My school district has begun the journey into Blended Learning over the past couple of years. As an educator approaching his 30th year in the business, I view Blended Learning as an effort to bridge all of the positive and effective teaching and learning strategies that the educational and research communities have learned over the past few decades.
Like any new initiative, Blended Learning will take some time for teachers and students and parents to learn and understand. We will have to discover new and better ways to implement it in a way that is most beneficial to our students. This effort will be well worth it. Blended Learning--as I see it--addresses the following educational beliefs:
- Learning at your own pace. In a traditional classroom, 30 students learn the same thing at the same time. If you pick up on the topic quickly, you have to wait for your classmates to catch up. If you struggle to understand the topic, you have to move to something else before you fully understand. Blended Learning allows students to move at their pace. Everyone is learning the same topic, but fast learners are given more challenging work and struggling learners are given more assistance.
- Multiple ways to show what you know. In the traditional class, students can only demonstrate their understanding through classwork and homework and tests. While this isn't a terrible method for measuring student knowledge, we certainly know that this method can lead to the appearance of learning when (in reality) little learning occurred. Classwork can be graded on completion instead of quality. Homework completion can come from lots of parental help for some and no parental help for others. And tests can earn high grades due to cramming and memorizing rather than due to actual learning. In the Blended classroom, students work with each other and help each other; teachers can spend more time one-on-one with their students (or in small groups). Students can demonstrate their understanding through informal assessments and assignments in addition to more formal and traditional testing.
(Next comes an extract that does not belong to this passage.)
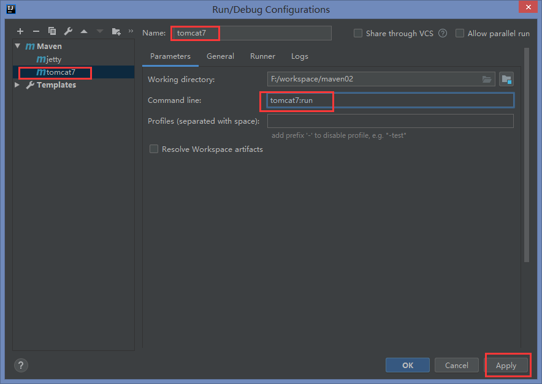Click the Copy Configuration icon
Image resolution: width=542 pixels, height=384 pixels.
point(52,31)
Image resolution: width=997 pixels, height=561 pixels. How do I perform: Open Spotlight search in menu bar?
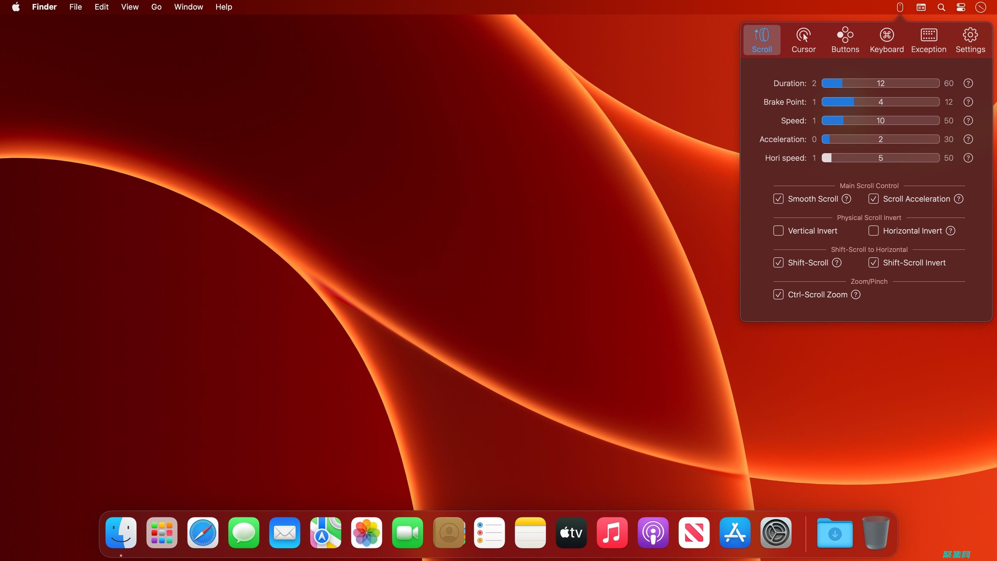(941, 7)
- Multiple attempts to learn. We know that learning is a process. Few students can sit in six or seven classes a day and learn six or seven different things strictly from listening and taking notes. Learning requires listening and thinking and doing and sometimes failing the first couple of attempts. Blended Learning recognizes the learning process and students understand that it is OK if they don't get it right away. Blended Learning also provides different modalities for student learning. These include: small group work, individual work, using online resources, using paper and pencil resources, and allowing students to verbalize their understanding.
Blended Learning recognizes that students learn in different ways and at different rates--and this is not only OK, it is expected that all students learn in different ways. The goal is learning. Blended Learning permits students to be students and to learn in a way that works for them. Learning isn't a competition. Learning faster isn't better than learning slower. Everyone that reaches the finish line is a winner. Blended Learning helps students to see the value of learning.